** Start of Extracted material **

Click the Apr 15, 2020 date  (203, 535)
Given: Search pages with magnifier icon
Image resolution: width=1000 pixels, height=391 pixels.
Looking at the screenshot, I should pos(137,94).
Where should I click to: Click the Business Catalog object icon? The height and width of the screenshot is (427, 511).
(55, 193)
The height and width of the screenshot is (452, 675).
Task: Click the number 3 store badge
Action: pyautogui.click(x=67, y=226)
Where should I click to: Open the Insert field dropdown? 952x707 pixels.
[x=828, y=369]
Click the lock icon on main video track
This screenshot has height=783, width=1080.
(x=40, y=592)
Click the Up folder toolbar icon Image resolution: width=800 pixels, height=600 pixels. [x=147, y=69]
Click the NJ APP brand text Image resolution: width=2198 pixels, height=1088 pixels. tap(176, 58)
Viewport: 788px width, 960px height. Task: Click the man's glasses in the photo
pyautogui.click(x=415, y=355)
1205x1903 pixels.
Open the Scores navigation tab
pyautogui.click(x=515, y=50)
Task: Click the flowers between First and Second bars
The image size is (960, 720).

** End of Extracted material **

Lay out the listing lines running from the one containing "Click the NJ" through the one containing "pyautogui.click(x=415, y=355)", both included, as a Markdown table with columns Row and Line, leaving out any blank lines.

| Row | Line |
|---|---|
| 1 | Click the NJ APP brand text Image resolution: width=2198 pixels, height=1088 pixels. tap(176, 58) |
| 2 | Viewport: 788px width, 960px height. Task: Click the man's glasses in the photo |
| 3 | pyautogui.click(x=415, y=355) |